You can get an overview of the component TiKV status from the TiKV dashboard, where the key metrics are displayed. This document provides a detailed description of these key metrics.

Key metrics description

To understand the key metrics displayed on the Overview dashboard, check the following table:

Service	Panel name	Description	Normal range
Cluster	Store size	The storage size per TiKV instance
Cluster	Available size	The available capacity per TiKV instance
Cluster	Capacity size	The capacity size per TiKV instance
Cluster	CPU	The CPU usage per TiKV instance
Cluster	Memory	The memory usage per TiKV instance
Cluster	IO utilization	The I/O utilization per TiKV instance
Cluster	MBps	The total bytes of read and write in each TiKV instance
Cluster	QPS	The QPS per command in each TiKV instance
Cluster	Errors-gRPC	The total number of gRPC message failures
Cluster	Leaders	The number of leaders per TiKV instance
Cluster	Regions	The number of Regions per TiKV instance
Errors	Server is busy	Indicates occurrences of events that make the TiKV instance unavailable temporarily, such as Write Stall, Channel Full, Scheduler Busy, and Coprocessor Full
Errors	Server message failures	The number of failed messages between TiKV instances	It should be `0` in normal case.
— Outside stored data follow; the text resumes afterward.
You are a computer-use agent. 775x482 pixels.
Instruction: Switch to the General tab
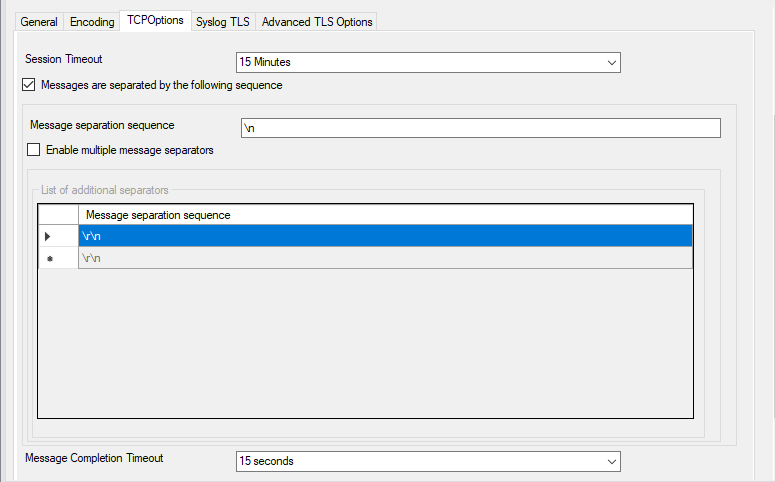(39, 22)
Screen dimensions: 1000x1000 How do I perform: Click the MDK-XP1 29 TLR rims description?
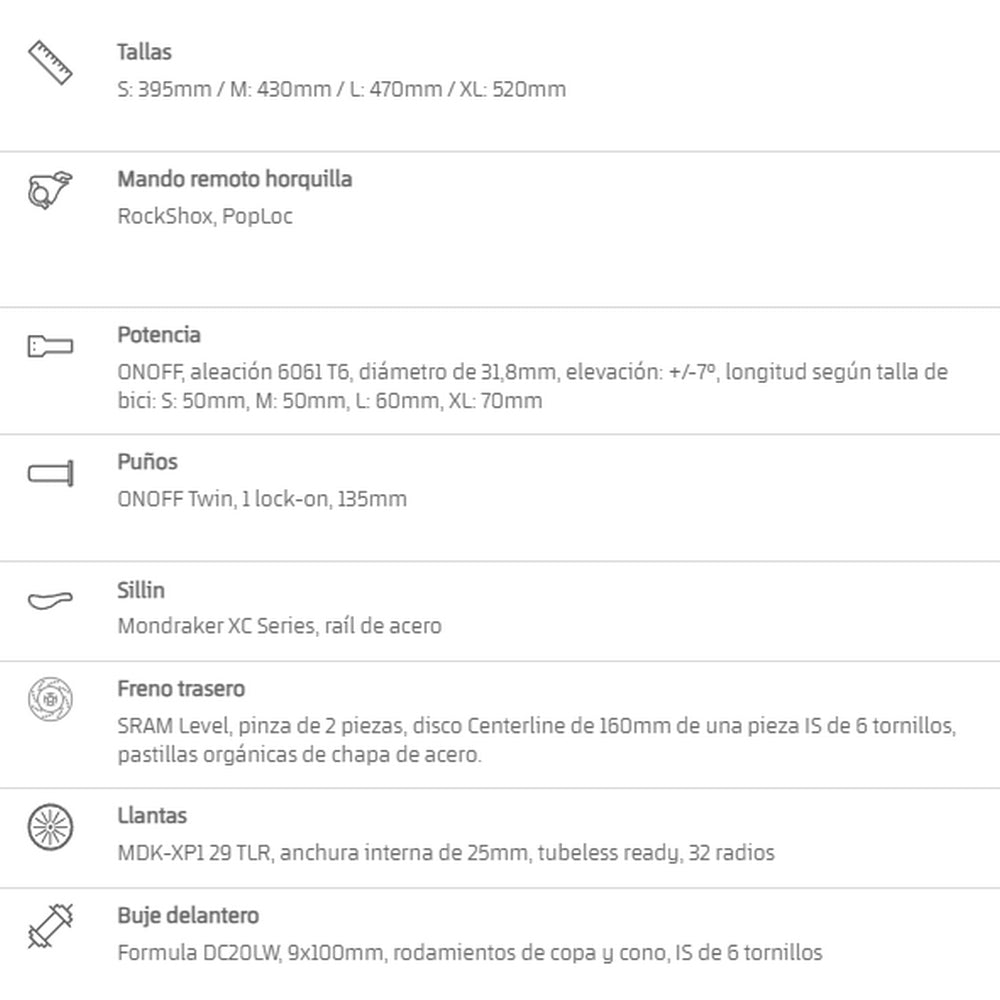[446, 853]
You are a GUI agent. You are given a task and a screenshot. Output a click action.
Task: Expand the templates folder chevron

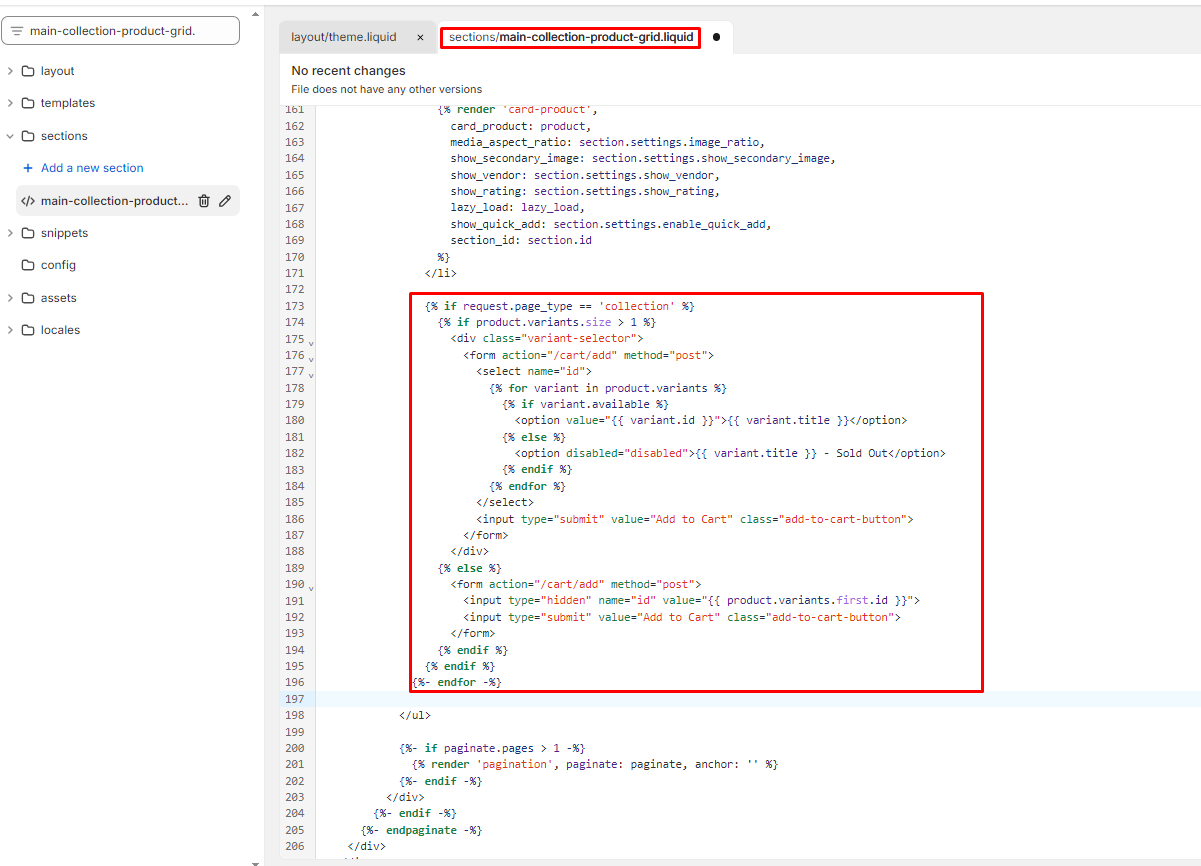[10, 103]
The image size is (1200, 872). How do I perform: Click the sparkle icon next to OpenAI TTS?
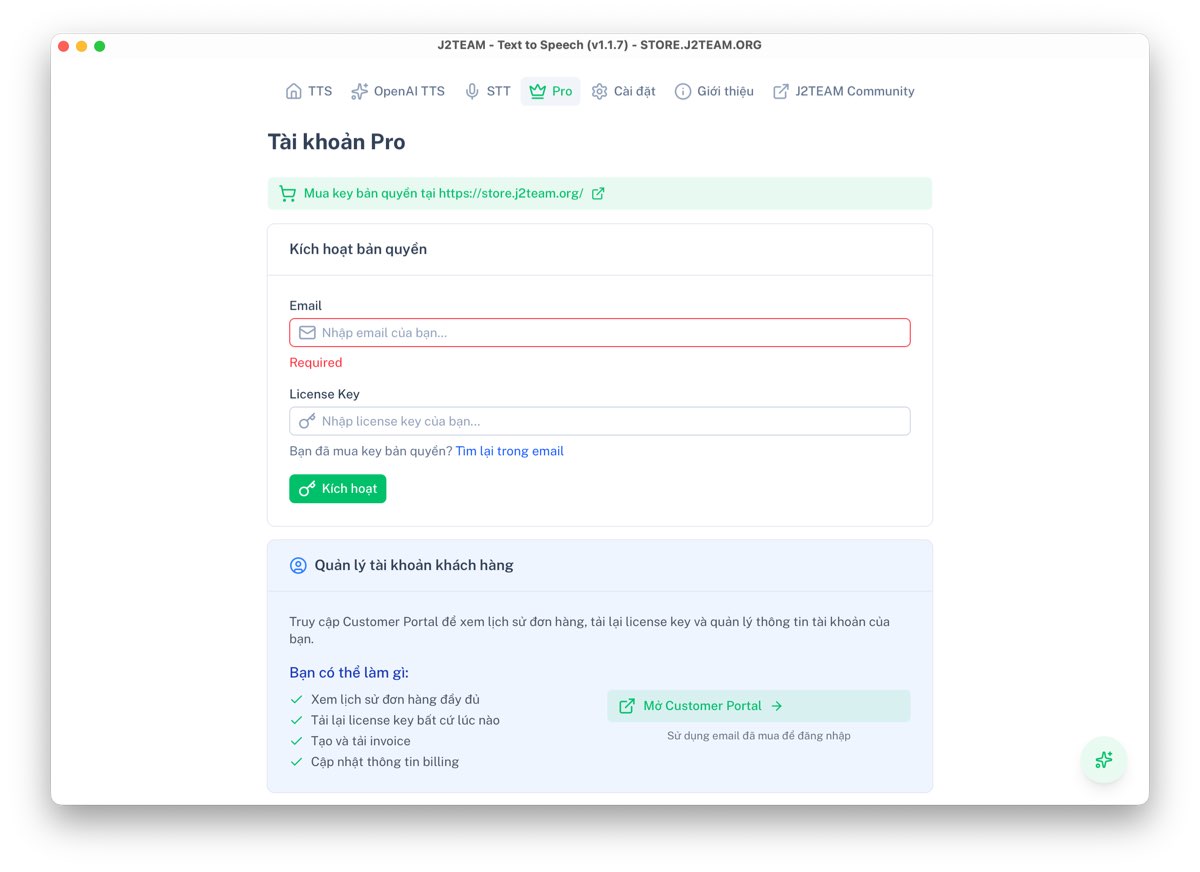click(360, 91)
Errors	Raftstore errors	The number of Raftstore errors per type on each TiKV instance
Errors	Scheduler errors	The number of scheduler errors per type on each TiKV instance
Errors	Coprocessor errors	The number of coprocessor errors per type on each TiKV instance
Errors	gRPC message errors	The number of gRPC message errors per type on each TiKV instance
Errors	Leader drop	The count of dropped leaders per TiKV instance
Errors	Leader missing	The count of missing leaders per TiKV instance
Server	Leaders	The number of leaders per TiKV instance
Server	Regions	The number of Regions per TiKV instance
Server	CF size	The size of each column family
Server	Store size	The storage size per TiKV instance
Server	Channel full	The number of Channel Full errors per TiKV instance	It should be `0` in normal case.
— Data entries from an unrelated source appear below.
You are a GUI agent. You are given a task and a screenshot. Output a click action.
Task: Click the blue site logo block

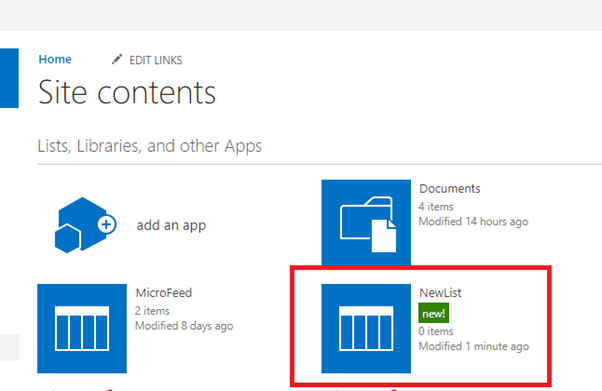pyautogui.click(x=9, y=78)
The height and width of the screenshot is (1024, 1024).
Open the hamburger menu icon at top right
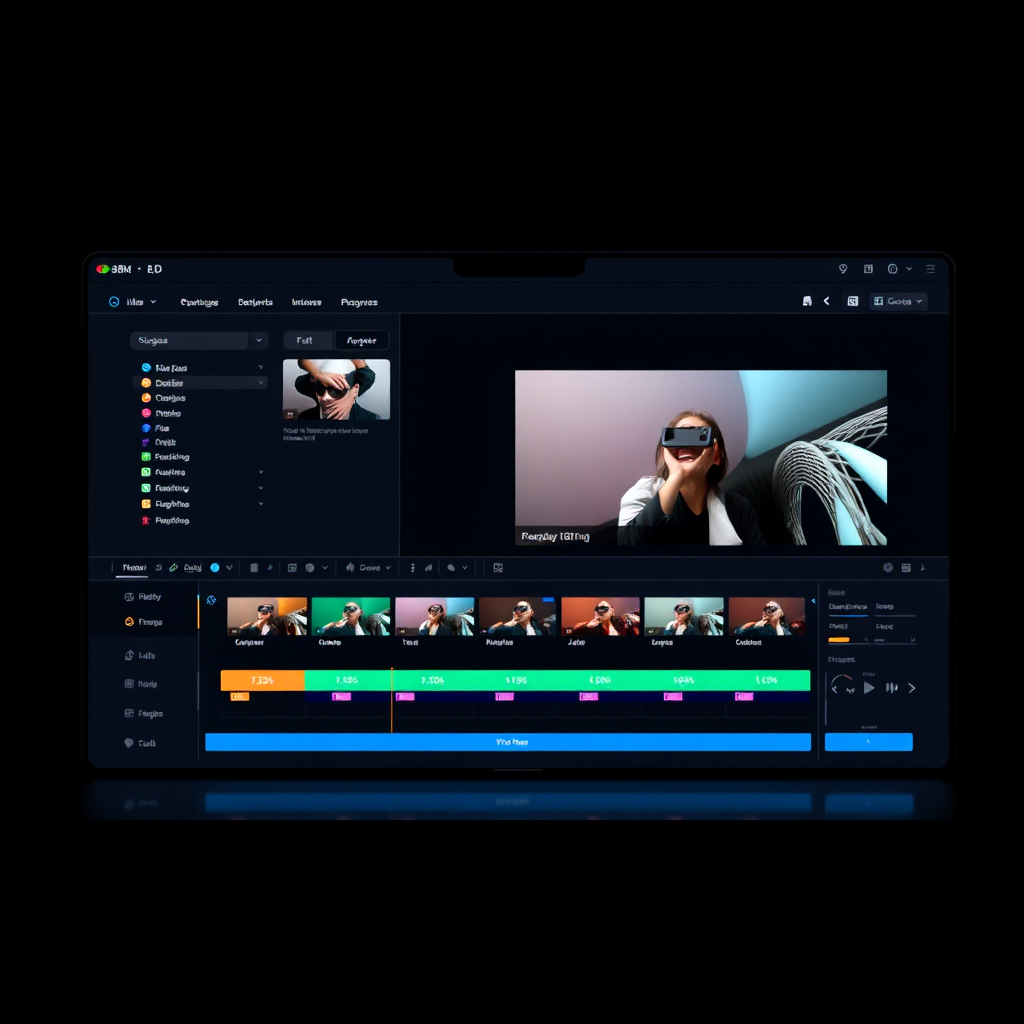click(x=930, y=269)
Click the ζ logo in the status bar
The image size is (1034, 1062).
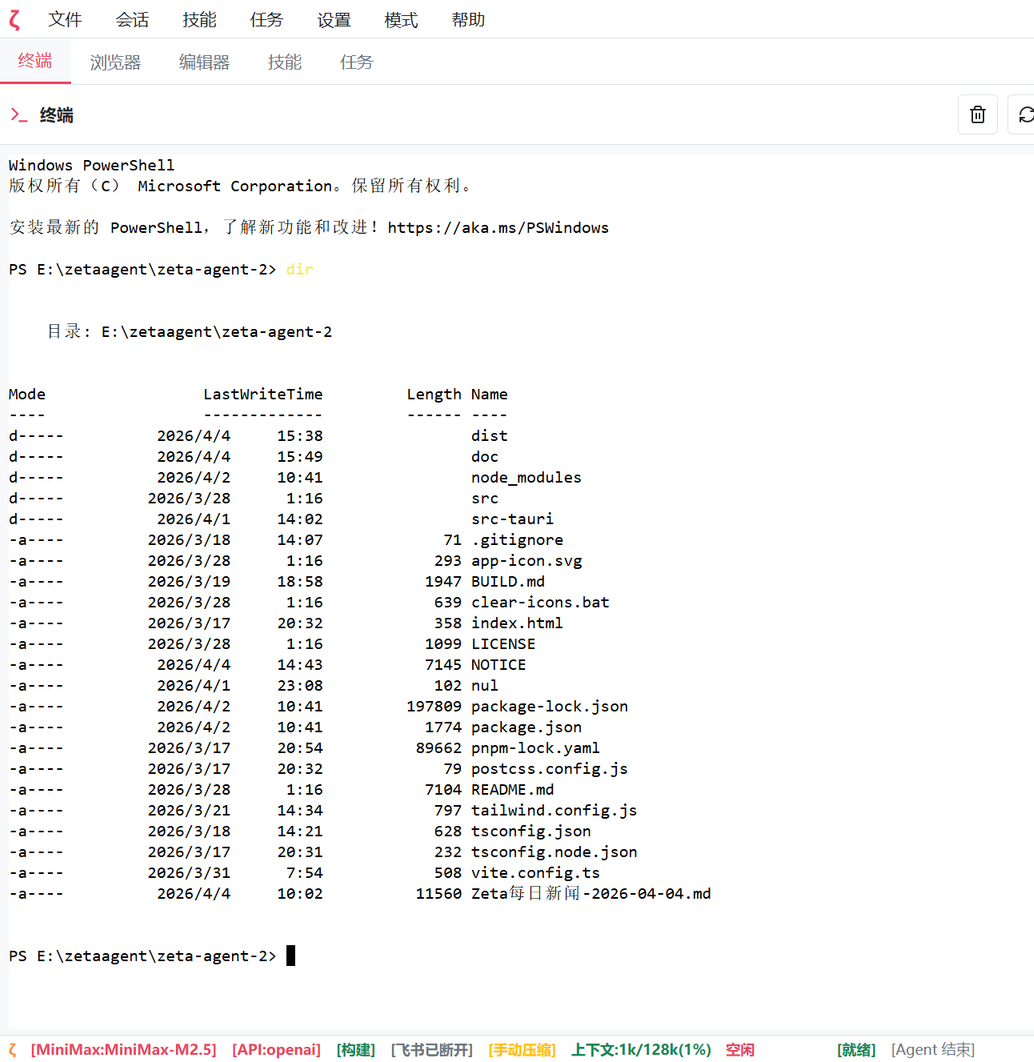point(10,1049)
Server	Server message failures	The number of failed messages between TiKV instances
Server	Average Region written keys	The average rate of written keys to Regions per TiKV instance
Server	Average Region written bytes	The average rate of writing bytes to Regions per TiKV instance
Server	Active written leaders	The number of leaders being written on each TiKV instance
Server	Approximate Region size	The approximate Region size
Raft IO	Apply log duration	The time consumed for Raft to apply logs
Raft IO	Apply log duration per server	The time consumed for Raft to apply logs per TiKV instance
Raft IO	Append log duration	The time consumed for Raft to append logs
Raft IO	Append log duration per server	The time consumed for Raft to append logs per TiKV instance
Raft process	Ready handled	The count of handled ready buckets per region
Raft process	Process ready duration per server	The time consumed for peer processes to be ready in Raft	It should be less than `2s` (P99.99).
Raft process	Process tick duration per server	The peer processes in Raft
Raft process	99% Duration of raftstore events	The time consumed by raftstore events (P99)
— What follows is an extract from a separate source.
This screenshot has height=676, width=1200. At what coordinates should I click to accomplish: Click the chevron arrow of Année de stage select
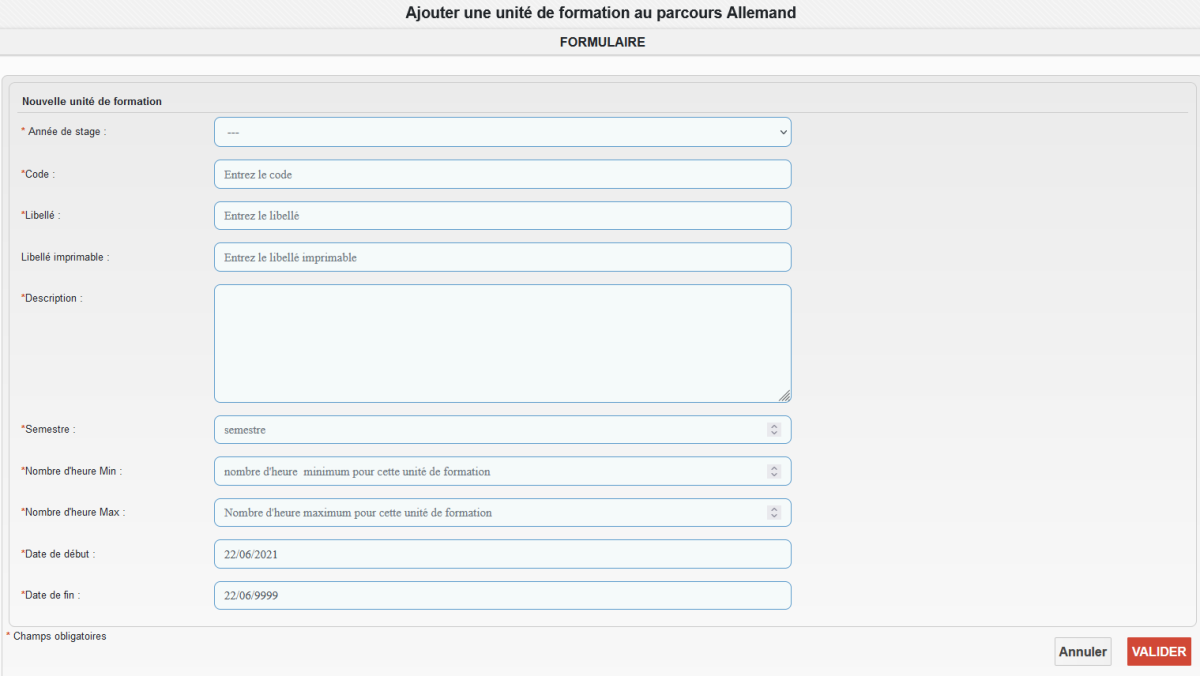tap(782, 132)
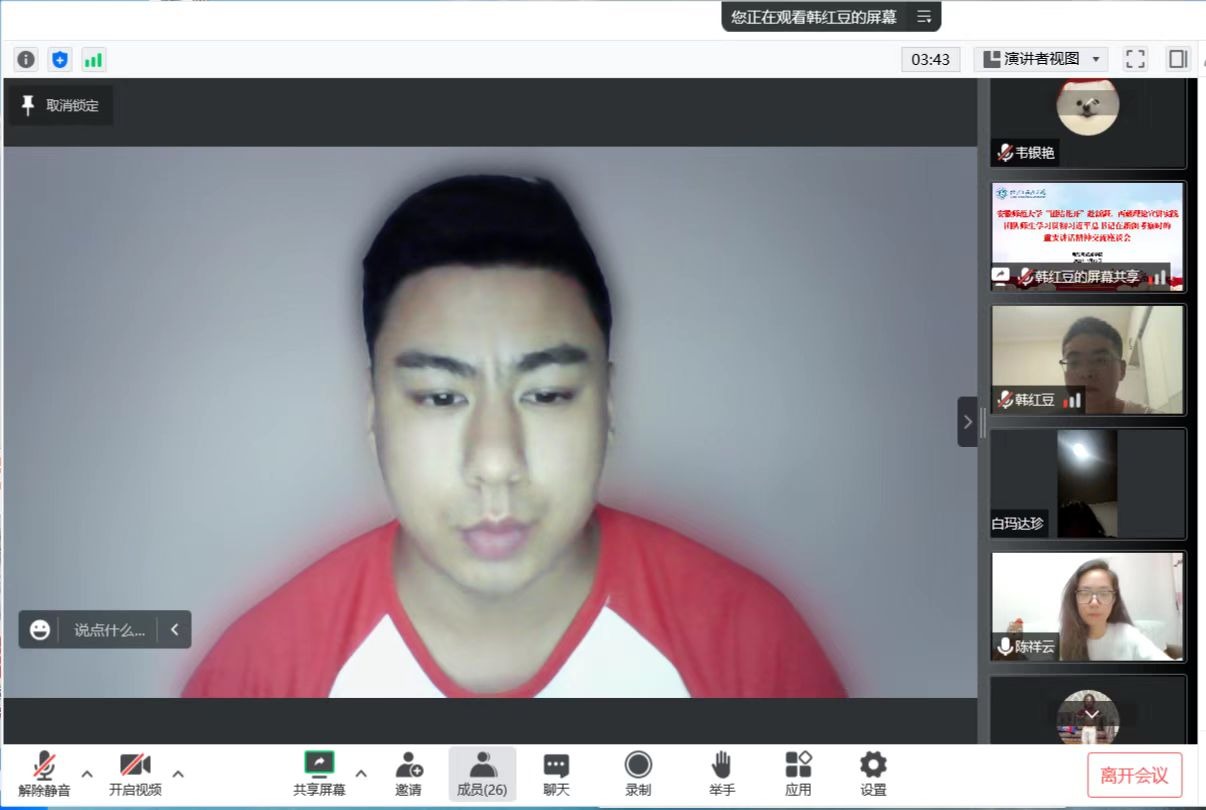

Raft message	Sent messages per server	The number of Raft messages sent by each TiKV instance
Raft message	Flush messages per server	The number of Raft messages flushed by each TiKV instance
Raft message	Receive messages per server	The number of Raft messages received by each TiKV instance
Raft message	Messages	The number of Raft messages sent per type
Raft message	Vote	The number of Vote messages sent in Raft
Raft message	Raft dropped messages	The number of dropped Raft messages per type
Raft proposal	Raft proposals per ready	The number of Raft proposals of all Regions per ready handled bucket
Raft proposal	Raft read/write proposals	The number of proposals per type
Raft proposal	Raft read proposals per server	The number of read proposals made by each TiKV instance
Raft proposal	Raft write proposals per server	The number of write proposals made by each TiKV instance
Raft proposal	Proposal wait duration	The wait time of each proposal
Raft proposal	Proposal wait duration per server	The wait time of each proposal per TiKV instance
Raft proposal	Raft log speed	The rate at which peers propose logs
Raft admin	Admin proposals	The number of admin proposals
Raft admin	Admin apply	The number of processed apply commands
Raft admin	Check split	The number of raftstore split checks
Raft admin	99.99% Check split duration	The time consumed when running split checks (P99.99)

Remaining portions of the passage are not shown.